No one is coming to help me

Written by Tengku Aideed Amsyar

Posted on Tue, May 6, 2025 Thoughts

I tell people I stay up late because I’m a night owl. Well I am. I can definitely work better at night and I didn’t say that to sound cool and charming either but maybe it’s the quietness that works for me. Yet if I were honest, I would admit the night does not feel like a friend.

Night is when the honest broadcast begins. That’s when the broken record screams the “You are a fraud” as the last notification dies down. That throughout the daytime shows you have been forcing and faking all these interactions to claim it as connections. But the connection never arrives. No one is coming for me, still.

I don’t slam the doors, I laugh at every jokes, I say yes to everything, I welcome them in and I hand them sparkling water; of course I know they are not here for long and they will leave soon.

On nights when the silence grows, I open a blank document and try to list reasons I deserve kindness.

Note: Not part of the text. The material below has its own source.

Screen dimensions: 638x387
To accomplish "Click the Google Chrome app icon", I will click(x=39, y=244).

I get to three, sometimes four, before the cursor blinks me into shame.

Not because the list is short, but because each line feels like a plea I should have outgrown by now. People my age write manifestos about changing the world; I’m here arguing with a cursor about whether breathing counts as a valid bullet point.

Then I realize that I chase bustling rooms and thank you messages and polite applause because I am terrified that if I stop, the echo up there in the attic will speak a sentence I believe. The sentence might be simple. You are ordinary. Not in the gentle, everybody‑belongs way. Ordinary as in: interchangeable. If that is true, what was all this effort for?

I keep blaming timing, chemistry, circumstance. Secretly I wonder if the missing ingredient is simply worth.

Hold the pain long enough, someone will accept you.

Wait your turn, someone will wave you forward.

The friend who says you matter, the love that sees through every cracked layer and still stays will come.

It hurts to say this without cushions, but the hero is not late, the hero is fictional. No stranger will pick up the pieces I drop behind me, no soulmate can upgrade self loathing into security. The life I beg for sits inside a locked room and the key is taped to my own chest.

I still do not know why I like to stay up so late; is it because silence forces me to meet the parts of myself I keep outsourcing, or because in darkness I can keep pretending the rescue is only one more hour away?